L’école de Hollande a manqué de style parce qu’elle n’a pas eu la beauté ; mais elle a brillé dans le second degré de l’art ; elle a triomphé par le caractère. Les écoles d’Italie ont eu de grands styles, personnifiés par Léonard, Michel-Ange, Raphaël, Titien, Corrège. Seuls, les Grecs, parvenus à l’apogée de leur génie, ont paru atteindre un moment, sous Périclés, au style par excellence, au style absolu, à cet art impersonnel, et par là sublime, dans lequel sont fondus les plus hauts caractères de la beauté : divin mélange de douceur et de force, de dignité et de chaleur, de majesté et de grâce. Winckelmann a dit ce mot profond : « La beauté parfaite est comme l’eau pure, qui n’a aucune saveur particulière. » Ainsi, dans les sculptures du Parthénon, la personnalité du statuaire s’est effacée, si bien qu’elles sont moins l’œuvre d’un artiste que les créations de l’art lui-même, parce que Phidias, au lieu de les animer au souffle de son âme, y a fait passer le souffle de l’âme universelle. Ceux qui, par amour pour le naturel, se défendent de l’idéal comme d’un ennemi, et veulent emprisonner l’artiste dans l’imitation rigoureuse, s’imaginent sans doute que d’un côté sont la vérité et la vie, de l’autre la convention et le mensonge : c’est une erreur profonde. L’idéal et le réel n’ont qu’une seule et même essence. Le diamant brut et le diamant poli sont l’un et l’autre du diamant ; mais le diamant brut, c’est le réel ; le diamant poli, c’est l’idéal.


V

DU DESSIN ET DE LA COULEUR

Le dessin est le sexe masculin de l’art ; la couleur en est le sexe féminin.

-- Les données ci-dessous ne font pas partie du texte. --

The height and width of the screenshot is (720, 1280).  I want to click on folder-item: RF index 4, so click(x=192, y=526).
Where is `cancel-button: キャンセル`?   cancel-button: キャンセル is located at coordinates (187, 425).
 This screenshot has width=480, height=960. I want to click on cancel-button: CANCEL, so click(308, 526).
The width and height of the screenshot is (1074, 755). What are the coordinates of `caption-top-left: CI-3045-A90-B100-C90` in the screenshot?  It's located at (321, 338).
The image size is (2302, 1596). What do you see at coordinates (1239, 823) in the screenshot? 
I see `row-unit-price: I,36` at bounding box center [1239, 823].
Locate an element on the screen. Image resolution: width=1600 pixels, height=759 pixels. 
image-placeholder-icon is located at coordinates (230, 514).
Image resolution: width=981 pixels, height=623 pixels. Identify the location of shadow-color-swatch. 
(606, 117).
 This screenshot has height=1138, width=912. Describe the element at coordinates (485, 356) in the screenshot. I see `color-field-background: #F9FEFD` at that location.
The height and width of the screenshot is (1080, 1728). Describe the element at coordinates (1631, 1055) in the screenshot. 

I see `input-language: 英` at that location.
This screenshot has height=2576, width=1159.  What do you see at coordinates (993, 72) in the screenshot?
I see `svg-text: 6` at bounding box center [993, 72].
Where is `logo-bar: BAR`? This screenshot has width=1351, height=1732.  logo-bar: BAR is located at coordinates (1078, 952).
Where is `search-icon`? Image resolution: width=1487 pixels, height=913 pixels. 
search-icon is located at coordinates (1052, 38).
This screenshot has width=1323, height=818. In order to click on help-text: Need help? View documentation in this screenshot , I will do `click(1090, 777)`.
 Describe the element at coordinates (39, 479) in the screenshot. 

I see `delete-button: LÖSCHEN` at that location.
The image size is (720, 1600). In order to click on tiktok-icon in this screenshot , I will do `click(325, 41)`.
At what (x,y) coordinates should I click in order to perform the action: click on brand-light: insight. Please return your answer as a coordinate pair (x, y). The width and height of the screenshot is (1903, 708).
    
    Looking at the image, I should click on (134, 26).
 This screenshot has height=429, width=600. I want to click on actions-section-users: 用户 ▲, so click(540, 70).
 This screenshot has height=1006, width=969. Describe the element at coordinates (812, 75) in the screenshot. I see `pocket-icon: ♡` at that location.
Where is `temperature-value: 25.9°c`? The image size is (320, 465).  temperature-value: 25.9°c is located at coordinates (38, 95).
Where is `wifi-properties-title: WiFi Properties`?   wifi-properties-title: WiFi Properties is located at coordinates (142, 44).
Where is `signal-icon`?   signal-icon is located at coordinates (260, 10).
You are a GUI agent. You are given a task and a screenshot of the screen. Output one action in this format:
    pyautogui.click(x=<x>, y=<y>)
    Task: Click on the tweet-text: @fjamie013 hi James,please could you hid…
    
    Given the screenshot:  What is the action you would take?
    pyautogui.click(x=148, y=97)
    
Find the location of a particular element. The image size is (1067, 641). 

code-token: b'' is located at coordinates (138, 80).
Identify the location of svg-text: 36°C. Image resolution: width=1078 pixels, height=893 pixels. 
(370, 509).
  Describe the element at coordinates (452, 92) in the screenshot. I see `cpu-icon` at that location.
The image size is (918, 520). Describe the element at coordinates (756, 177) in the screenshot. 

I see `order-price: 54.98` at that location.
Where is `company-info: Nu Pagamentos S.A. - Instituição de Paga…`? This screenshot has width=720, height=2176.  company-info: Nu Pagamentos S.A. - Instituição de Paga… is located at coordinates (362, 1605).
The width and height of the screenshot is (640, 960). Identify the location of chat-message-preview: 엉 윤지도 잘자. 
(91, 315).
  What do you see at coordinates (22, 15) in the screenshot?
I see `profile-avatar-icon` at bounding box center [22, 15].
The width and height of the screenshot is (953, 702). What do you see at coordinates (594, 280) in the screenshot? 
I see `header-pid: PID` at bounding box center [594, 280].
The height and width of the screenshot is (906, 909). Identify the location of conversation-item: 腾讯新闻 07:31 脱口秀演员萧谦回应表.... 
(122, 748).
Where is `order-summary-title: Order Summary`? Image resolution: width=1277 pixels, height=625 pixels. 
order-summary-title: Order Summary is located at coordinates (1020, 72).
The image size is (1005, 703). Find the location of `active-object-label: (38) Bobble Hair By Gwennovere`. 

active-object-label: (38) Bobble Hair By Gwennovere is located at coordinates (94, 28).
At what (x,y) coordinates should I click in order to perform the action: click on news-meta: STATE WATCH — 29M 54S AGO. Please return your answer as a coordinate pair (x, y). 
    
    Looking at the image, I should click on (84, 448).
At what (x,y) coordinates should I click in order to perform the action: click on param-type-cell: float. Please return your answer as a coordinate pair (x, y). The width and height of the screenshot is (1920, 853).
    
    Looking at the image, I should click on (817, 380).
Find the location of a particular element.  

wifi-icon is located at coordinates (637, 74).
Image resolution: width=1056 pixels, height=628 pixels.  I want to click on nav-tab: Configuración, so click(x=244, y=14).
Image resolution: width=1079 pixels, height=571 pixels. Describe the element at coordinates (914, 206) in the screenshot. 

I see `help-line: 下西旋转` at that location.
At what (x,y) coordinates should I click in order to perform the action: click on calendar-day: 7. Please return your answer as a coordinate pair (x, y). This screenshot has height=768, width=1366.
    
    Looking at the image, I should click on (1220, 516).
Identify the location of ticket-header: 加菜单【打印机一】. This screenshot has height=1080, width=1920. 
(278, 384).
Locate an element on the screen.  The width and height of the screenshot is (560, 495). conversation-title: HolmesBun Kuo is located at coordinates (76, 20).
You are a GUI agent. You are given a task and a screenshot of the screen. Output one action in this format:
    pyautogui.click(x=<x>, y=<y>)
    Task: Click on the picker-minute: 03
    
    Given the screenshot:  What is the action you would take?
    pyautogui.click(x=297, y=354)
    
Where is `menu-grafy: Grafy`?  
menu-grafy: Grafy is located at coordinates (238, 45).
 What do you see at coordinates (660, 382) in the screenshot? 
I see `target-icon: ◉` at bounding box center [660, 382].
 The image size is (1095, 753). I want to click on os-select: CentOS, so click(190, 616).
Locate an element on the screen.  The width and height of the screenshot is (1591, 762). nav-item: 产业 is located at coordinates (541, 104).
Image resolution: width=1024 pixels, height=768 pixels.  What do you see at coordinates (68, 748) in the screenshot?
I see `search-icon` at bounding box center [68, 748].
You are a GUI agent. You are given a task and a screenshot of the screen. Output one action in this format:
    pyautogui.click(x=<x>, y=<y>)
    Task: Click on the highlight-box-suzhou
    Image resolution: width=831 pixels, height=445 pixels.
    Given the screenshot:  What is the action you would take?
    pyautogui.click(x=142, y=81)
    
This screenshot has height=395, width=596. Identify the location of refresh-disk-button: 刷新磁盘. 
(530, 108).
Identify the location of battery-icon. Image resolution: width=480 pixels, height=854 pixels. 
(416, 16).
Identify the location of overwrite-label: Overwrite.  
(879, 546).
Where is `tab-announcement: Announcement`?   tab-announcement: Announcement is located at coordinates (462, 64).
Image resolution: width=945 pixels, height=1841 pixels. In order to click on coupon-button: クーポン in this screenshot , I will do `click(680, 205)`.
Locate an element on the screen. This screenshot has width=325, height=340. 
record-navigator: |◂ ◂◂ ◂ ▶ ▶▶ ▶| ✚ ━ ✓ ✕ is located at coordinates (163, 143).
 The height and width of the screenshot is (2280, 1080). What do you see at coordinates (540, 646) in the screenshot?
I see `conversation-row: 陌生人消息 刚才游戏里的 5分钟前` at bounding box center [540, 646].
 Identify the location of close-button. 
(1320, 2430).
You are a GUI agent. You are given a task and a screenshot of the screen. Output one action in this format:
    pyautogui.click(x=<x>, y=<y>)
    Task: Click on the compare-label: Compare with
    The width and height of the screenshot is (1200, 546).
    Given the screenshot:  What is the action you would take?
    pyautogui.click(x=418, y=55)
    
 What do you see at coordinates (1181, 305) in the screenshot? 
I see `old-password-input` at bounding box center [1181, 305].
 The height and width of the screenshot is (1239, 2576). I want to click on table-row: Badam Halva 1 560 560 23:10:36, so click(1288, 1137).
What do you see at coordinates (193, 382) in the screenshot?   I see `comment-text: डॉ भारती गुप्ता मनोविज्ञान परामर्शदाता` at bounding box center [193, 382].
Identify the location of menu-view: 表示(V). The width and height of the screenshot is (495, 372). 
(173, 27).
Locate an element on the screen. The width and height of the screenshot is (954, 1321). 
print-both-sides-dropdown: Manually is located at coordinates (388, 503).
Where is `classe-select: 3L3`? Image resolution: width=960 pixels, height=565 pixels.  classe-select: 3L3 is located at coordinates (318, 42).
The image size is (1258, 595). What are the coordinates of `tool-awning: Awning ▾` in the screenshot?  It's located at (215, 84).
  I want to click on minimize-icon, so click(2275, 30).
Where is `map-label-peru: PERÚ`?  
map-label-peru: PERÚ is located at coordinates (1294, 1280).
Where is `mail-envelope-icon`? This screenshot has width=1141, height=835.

Des trois grands arts qui font l’objet de ce livre, l’architecture, la sculpture et la peinture, il n’y en a qu’un seul à qui la couleur soit nécessaire ; mais le dessin est tellement essentiel à chacun de ces trois arts, qu’on les appelle proprement les arts du dessin. En architecture, le dessin, c’est la pensée même de l’architecte ; c’est l’image présente d’un édifice futur. Avant de s’élever sur le terrain, le monument se dessine et se dresse dans l’esprit de l’architecte : il le copie d’après ce modèle médité, idéal, et sa copie devient à son tour le modèle que devront répéter la pierre, le marbre ou le granit. Le dessin est donc le principe générateur de l’architecture ; il en est l’essence.